_Tasks for this exercise_
1 – Answer these questions using the text about the last week of filming:
(a) How does the text define speed?
(b) What is often the first thing to stop?
(c) How many minutes of thinking does the text set against doing the job in 5?
2 – Reproduce word for word part of the text about the last week of filming. Begin at the words "Often, the first" and stop after "you are doing.".
3 – Carry the text about the last week of filming forward from its final sentence.

_Extract provided_
▼▼▼

Speed – The state of being in rapid motion; rapidity.

We are about to enter the last week of filming. We should have all the names to visit by tomorrow afternoon. We are running out of time.

Is the project possible? Of course it is. However, the stress is beginning to show. People are starting to panic. And people panic in different ways.

Some run around screaming. Some sit and work really hard. Some just stare into space. Only one of these reactions actually helps…

Often, the first thing to stop is communication. People don’t talk. They assume someone else is doing the job. Communication is a two way process; You cannot communicate if the other person isn’t listening.

The most important thing to getting this done is to know what you need to do. You have a choice, either plug away for an hour trying to figure out what is happening, or think about it for 45 minutes, and then do it in 5 because you know what you are doing.

▲▲▲

_Information provided_
▼▼▼

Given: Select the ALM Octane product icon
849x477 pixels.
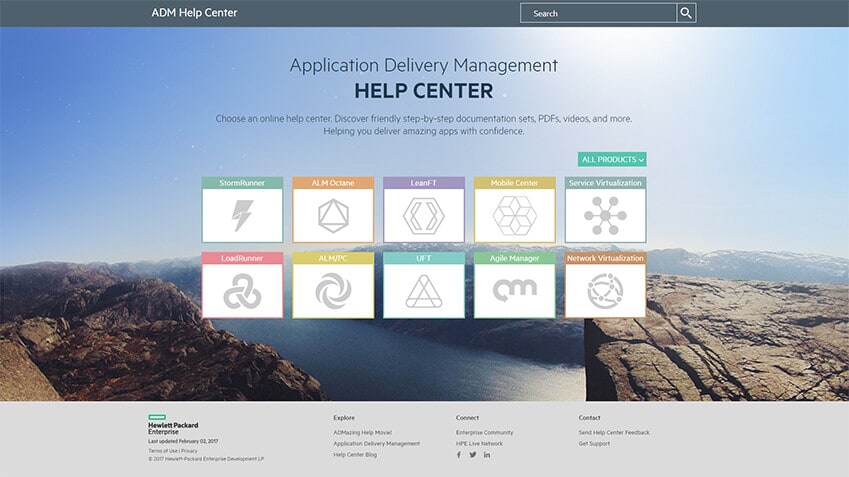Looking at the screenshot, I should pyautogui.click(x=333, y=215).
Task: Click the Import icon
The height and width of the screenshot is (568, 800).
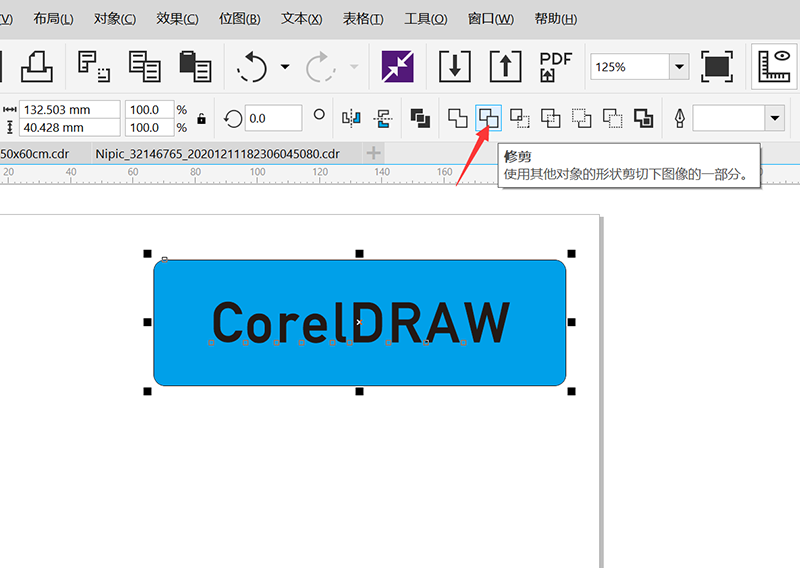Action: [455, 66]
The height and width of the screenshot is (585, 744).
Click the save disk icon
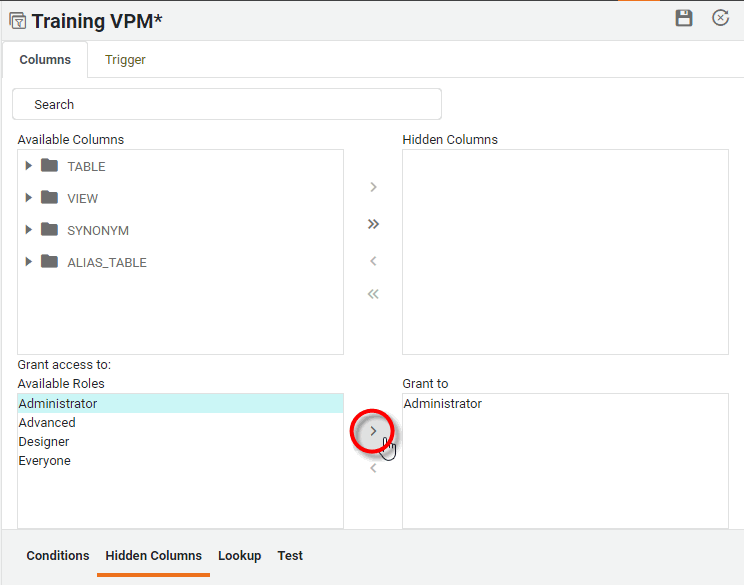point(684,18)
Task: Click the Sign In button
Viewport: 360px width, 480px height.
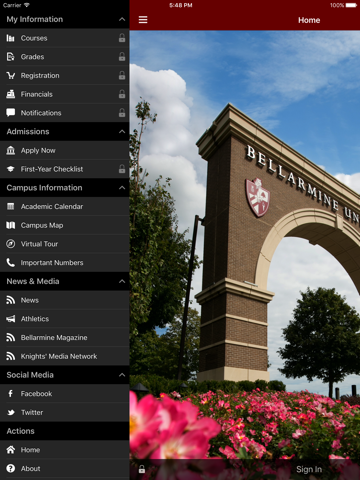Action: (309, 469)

▲▲▲

_List of answers_
1 –
(a) The state of being in rapid motion; rapidity.
(b) Communication.
(c) 45 minutes.

2 –
Often, the first thing to stop is communication. People don’t talk. They assume someone else is doing the job. Communication is a two way process; You cannot communicate if the other person isn’t listening.

The most important thing to getting this done is to know what you need to do. You have a choice, either plug away for an hour trying to figure out what is happening, or think about it for 45 minutes, and then do it in 5 because you know what you are doing.

3 –
This is the difference between speed and haste. Haste is the point where something needs to be done with some urgency; take a medical procedure for example. It is urgent, but if you rush it there will be dire consequences. Haste is a need for acting quickly, not actually rushing in.  Speed is the object in motion – there is no cognition, just a physical measurement of how fast something is happening. If you rush, you are using speed and no accuracy  –  the phrase “Rush Job” refers to something that has been done shoddily.

The trick is to use haste. Do not rush, do not panic. Look at the job. do what is necessary to complete the job. No more, no less. Do it in good time. If there is a mistake, correct it. We need attention to detail just as much as we need timeliness.

So, follow the plan. If you don’t have the plan, find it. Talk to the team – and there are 40 of us – and focus on the goal. All films, edited, by 10th October.

If the plan changes, the plan changes.